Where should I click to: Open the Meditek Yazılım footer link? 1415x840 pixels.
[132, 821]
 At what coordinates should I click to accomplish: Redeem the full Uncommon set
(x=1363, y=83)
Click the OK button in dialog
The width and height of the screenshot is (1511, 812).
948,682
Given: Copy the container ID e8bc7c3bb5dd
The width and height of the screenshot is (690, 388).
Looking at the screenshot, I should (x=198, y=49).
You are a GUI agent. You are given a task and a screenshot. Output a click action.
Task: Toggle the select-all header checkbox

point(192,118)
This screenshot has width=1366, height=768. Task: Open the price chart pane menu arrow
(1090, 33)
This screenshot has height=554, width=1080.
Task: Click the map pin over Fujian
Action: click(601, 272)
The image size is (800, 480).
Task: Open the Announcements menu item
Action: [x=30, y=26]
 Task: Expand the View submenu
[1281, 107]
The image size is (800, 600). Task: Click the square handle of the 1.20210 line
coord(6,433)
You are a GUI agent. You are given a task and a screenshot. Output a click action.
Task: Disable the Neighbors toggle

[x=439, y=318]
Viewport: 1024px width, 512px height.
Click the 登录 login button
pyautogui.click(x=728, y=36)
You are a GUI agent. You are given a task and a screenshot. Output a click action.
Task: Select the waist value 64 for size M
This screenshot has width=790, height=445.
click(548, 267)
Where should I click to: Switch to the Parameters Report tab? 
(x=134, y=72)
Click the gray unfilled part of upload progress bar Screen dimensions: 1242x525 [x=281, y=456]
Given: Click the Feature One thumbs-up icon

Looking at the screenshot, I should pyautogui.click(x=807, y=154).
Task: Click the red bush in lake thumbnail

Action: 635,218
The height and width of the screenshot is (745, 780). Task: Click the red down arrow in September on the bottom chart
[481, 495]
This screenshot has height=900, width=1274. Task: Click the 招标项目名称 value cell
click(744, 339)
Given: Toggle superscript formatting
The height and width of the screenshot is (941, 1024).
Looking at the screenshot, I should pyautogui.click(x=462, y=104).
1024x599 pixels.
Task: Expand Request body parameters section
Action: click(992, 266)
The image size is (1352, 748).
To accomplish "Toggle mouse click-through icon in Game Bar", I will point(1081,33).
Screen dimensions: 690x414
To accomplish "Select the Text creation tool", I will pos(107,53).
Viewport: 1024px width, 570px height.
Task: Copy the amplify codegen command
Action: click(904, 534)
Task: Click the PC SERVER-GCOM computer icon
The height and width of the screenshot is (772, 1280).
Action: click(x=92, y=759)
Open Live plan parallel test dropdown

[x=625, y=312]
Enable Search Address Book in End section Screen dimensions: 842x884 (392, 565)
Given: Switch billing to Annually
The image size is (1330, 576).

- **Assigned task**:
Once you have read the listing, retype it in full, word for word.

- **Exercise response**:
Where should I click to: Open the Meditek Yazılım footer link? 1415x840 pixels.
[132, 821]
 At what coordinates should I click to accomplish: Redeem the full Uncommon set
(x=1363, y=83)
Click the OK button in dialog
The width and height of the screenshot is (1511, 812).
948,682
Given: Copy the container ID e8bc7c3bb5dd
The width and height of the screenshot is (690, 388).
Looking at the screenshot, I should (x=198, y=49).
You are a GUI agent. You are given a task and a screenshot. Output a click action.
Task: Toggle the select-all header checkbox

point(192,118)
This screenshot has width=1366, height=768. Task: Open the price chart pane menu arrow
(1090, 33)
This screenshot has height=554, width=1080.
Task: Click the map pin over Fujian
Action: click(601, 272)
The image size is (800, 480).
Task: Open the Announcements menu item
Action: [x=30, y=26]
 Task: Expand the View submenu
[1281, 107]
The image size is (800, 600). Task: Click the square handle of the 1.20210 line
coord(6,433)
You are a GUI agent. You are given a task and a screenshot. Output a click action.
Task: Disable the Neighbors toggle

[x=439, y=318]
Viewport: 1024px width, 512px height.
Click the 登录 login button
pyautogui.click(x=728, y=36)
You are a GUI agent. You are given a task and a screenshot. Output a click action.
Task: Select the waist value 64 for size M
This screenshot has width=790, height=445.
click(548, 267)
Where should I click to: Switch to the Parameters Report tab? 
(x=134, y=72)
Click the gray unfilled part of upload progress bar Screen dimensions: 1242x525 [x=281, y=456]
Given: Click the Feature One thumbs-up icon

Looking at the screenshot, I should pyautogui.click(x=807, y=154).
Task: Click the red bush in lake thumbnail

Action: 635,218
The height and width of the screenshot is (745, 780). Task: Click the red down arrow in September on the bottom chart
[481, 495]
This screenshot has height=900, width=1274. Task: Click the 招标项目名称 value cell
click(744, 339)
Given: Toggle superscript formatting
The height and width of the screenshot is (941, 1024).
Looking at the screenshot, I should pyautogui.click(x=462, y=104).
1024x599 pixels.
Task: Expand Request body parameters section
Action: click(992, 266)
The image size is (1352, 748).
To accomplish "Toggle mouse click-through icon in Game Bar", I will point(1081,33).
Screen dimensions: 690x414
To accomplish "Select the Text creation tool", I will pos(107,53).
Viewport: 1024px width, 570px height.
Task: Copy the amplify codegen command
Action: click(904, 534)
Task: Click the PC SERVER-GCOM computer icon
The height and width of the screenshot is (772, 1280).
Action: click(x=92, y=759)
Open Live plan parallel test dropdown

[x=625, y=312]
Enable Search Address Book in End section Screen dimensions: 842x884 (392, 565)
Given: Switch billing to Annually
The image size is (1330, 576).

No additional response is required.